When a patient presents with a fracture, a doctor will order some x-rays to visualize the bone and determine the best course of action. If a fracture is simple and did not break the skin, the doctor can apply traction externally to release the muscles and pull the bones back into place. The patient usually receives sedation and a muscle relaxant for comfort, and in some cases it may be necessary to place the patient under general anesthesia. The doctor takes another x-ray to confirm that the bones are properly aligned, and then casts the fracture to hold it in place.
With an open fracture reduction, the patient needs surgery. It may be necessary to treat a complex fracture or in cases where the bone breaks through the skin. In the operating room, an orthopedic surgeon will carefully clean the wound and reposition the bones. It may be necessary to pin them together for added stability. Then the surgeon closes the wound and applies a cast to fix the injury in position while the bones heal.
After a fracture reduction, the patient should experience some immediate pain relief because the bones are no longer displaced. The doctor will want to follow up on the patient to make sure the bones are knitting together well. Once the bone heals, it is possible to remove the cast and allow the patient to start physical therapy to rebuild muscle strength. Some atrophy of the muscles around the fracture is common, and the patient's bone may also erode slightly, making it important to receive good nutrition during healing to keep the bones healthy and strong.

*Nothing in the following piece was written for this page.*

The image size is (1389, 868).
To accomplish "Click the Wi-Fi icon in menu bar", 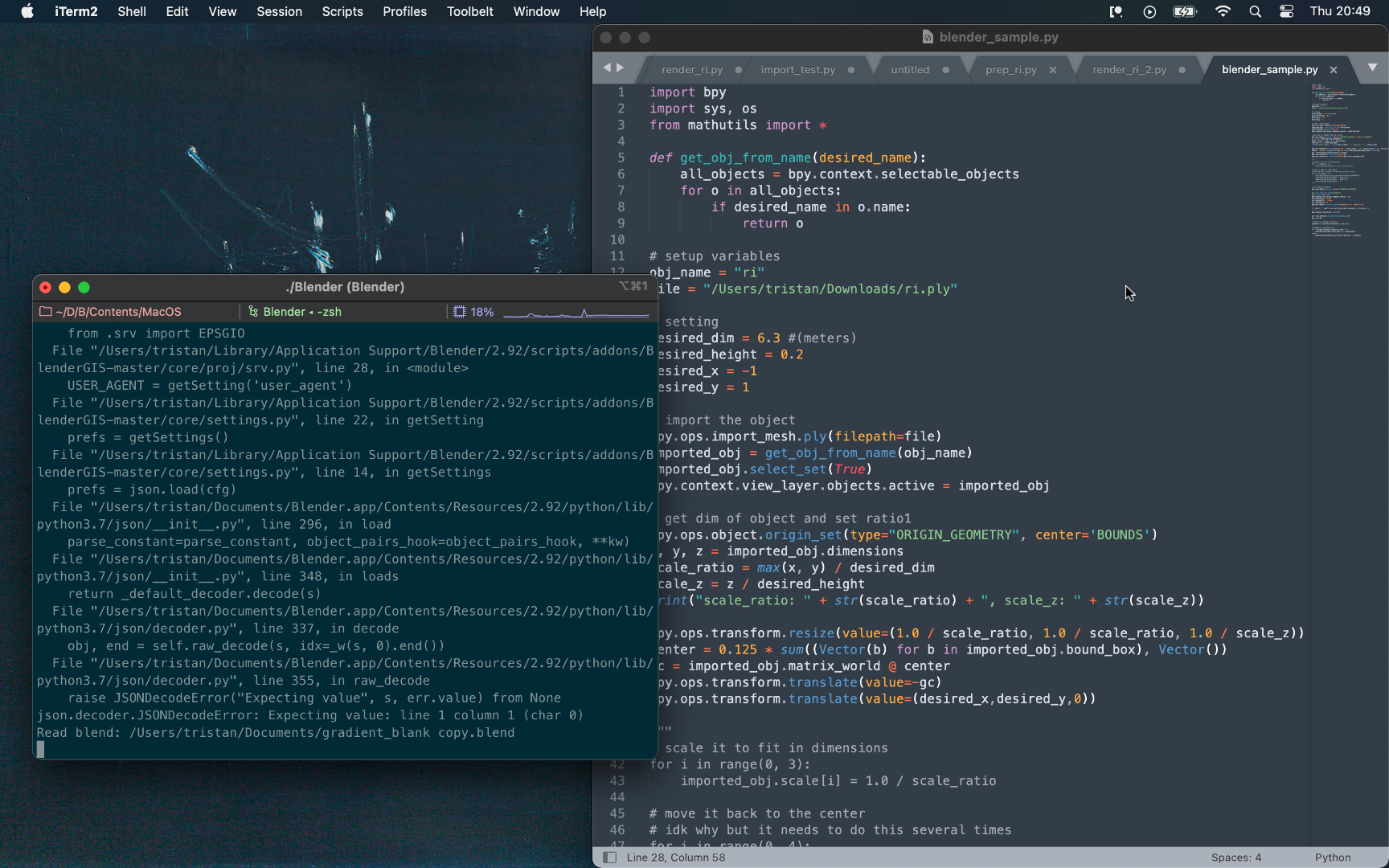I will tap(1223, 11).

Potential complications of a fracture reduction can include infection, damage to nerves and blood vessels, or an improperly set fracture, resulting in pain and disability for the patient. It is also possible to dislodge clots of fat or blood around the fracture site, causing blockages in the blood vessels and exposing patients to the risk of stroke, pulmonary embolism, or myocardial infarction. The risks of not setting a fracture are much more dangerous and outweigh the potential costs of a fracture reduction.